Baskin-Robbins is owned by Dunkin' Brands (NASDAQ:DNKN), the same company that owns Dunkin' Donuts. Currently, Dunkin' Donuts plays a much larger role for Dunkin' Brands, representing $7.4 billion of $9.3 billion in sales for fiscal-year 2013. However, Baskin-Robbins will play a significant role in the company's success going forward.
Baskin-Robbins must contend with other ice cream stores, such as Cold Stone Creamery. Cold Stone Creamery offers differentiation thanks to its presentation (preparing ice cream on marble slab) and because of the inclusion of snacks and candies within the ice cream, not on top of it.
While Cold Stone Creamery as well as many other ice cream shops present a threat to Baskin-Robbins in the United States, this is no longer the biggest threat. That title would belong to recent consumer demand for frozen yogurt and gelato. But Baskin-Robbins has an ace up its sleeve to combat this threat, which we'll get too soon. Most importantly, Baskin-Robbins has significant growth potential abroad.

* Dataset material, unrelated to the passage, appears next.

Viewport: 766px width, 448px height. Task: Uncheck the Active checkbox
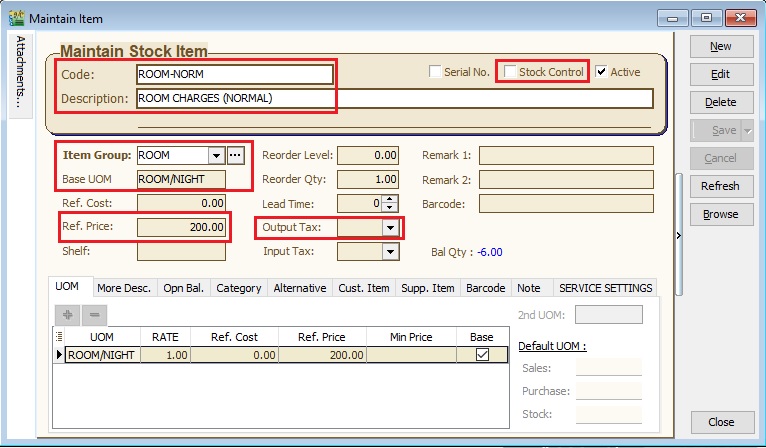click(x=601, y=72)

Due to current headwinds -- primarily changing consumer trends -- you might not expect Baskin-Robbins to be performing well in the United States. Though not overly impressive Baskin-Robbins delivered a 0.8% in the United States in 2013. The primary reasons for the positive comps number as stated on the company's 10-k: "new product news and signature Flavors of the Month, custom cake sales, and take-home ice cream quarts"
Dunkin' Brands also slightly increased its domestic Baskin-Robbins store count to 2,467 in 2013 from 2,463 in 2012. Increased store counts often indicate that upper management is confident in the brand's future prospects.
Additionally, Baskin-Robbins will be fighting back. Not many people are aware of a recent initiative due to a small advertising fund for Baskin-Robbins franchisees ($25 million versus $350 million for Dunkin' Donuts), but Baskin-Robbins will be adding Greek yogurt to its menu in May.
The above numbers and news aren't necessarily reason for celebration. However, they are reason not to panic. Baskin-Robbins offers more growth potential on the international scene.
Baskin-Robbins delivered a more impressive 1.9% comps gain in 2013. The primary growth catalysts: increased demand in South Korea and the Middle East. Japan hurt Baskin-Robbins in 2013, but this was due to an unfavorable foreign curreny impact, not reduced demand. It should also be noted that an Basin-Robbins has increased distribution costs billed to customers.
Most importantly, international demand for American brands is high, and most international consumers outside or Europe aren't as health-conscious as Americans. Therefore, this headwind won't be a big factor at any point in the near future. Furthermore, Baskin-Robbins increased its international store count to 4,833 in 2013 from 4,556 in 2012. This signifies a lot of optimism.
All of this is impressive. But to invest in Baskin-Robbins, you must invest in Dunkin' Brands. Therefore, let's see how efficient Dunkin' Brands is compared to its peers.
Efficient or not?
One of the best ways to determine a company's efficiency is to see if its revenue is outpacing its selling, general, and administrative expenses. Fortunately, this is the case for Dunkin' Brands:
However, Dunkin' Brands hasn't been growing as quickly as Tim Hortons (UNKNOWN:THI.DL) on the top line over the past five years. Tim Hortons has also managed to grow its revenue faster than its SG&A expenses:
On the other hand, Tim Hortons' top-line growth has slowed to 0.2% over the past year, while Dunkin' Brands has delivered 5.3% top-line growth.
Additionally, Dunkin' Brands delivered fiscal-year 2013 comps growth in its Dunkin' Donuts U.S., Baskin-Robbins U.S., and Baskin-Robbins international segments of 3.4%, 0.8%, and 1.9%, respectively. The only segment that suffered a comps decline was Dunkin' Donuts international (0.4%). Tim Hortons delivered fiscal-year 2013 comps growth of 1.1% in its Canadian segment and 1.8% in its U.S. business. Though decent, not as impressive as Dunkin' Brands overall.
Now let's examine the biggest competitor for Dunkin' Brands -- none other than Starbucks (NASDAQ:SBUX). As you can see from the chart below, Starbucks doesn't have as much separation between revenue performance and SG&A expense growth, but it's by far the most consistent:
In fiscal-year 2013, Starbucks also delivered domestic comps growth of 7% and global comps growth of 6%. This is more impressive than Dunkin' Brands. But don't get the wrong idea. Both Starbucks and Dunkin' Brands are exceptional companies. It's simply that Starbucks is in its prime. Dunkin' Brands might be lagging regarding growth, but it's earlier in the process.
The Foolish bottom line
Baskin-Robbins is far from a dead brand. In addition to significant international growth potential, it will be entering the Greek yogurt market in the U.S. soon. Internationally, if Baskin-Robbins increases its store count where demand is high, then there should be prosperous times ahead. This is combined with Dunkin' Donuts U.S. operations seeing similar growth opportunities.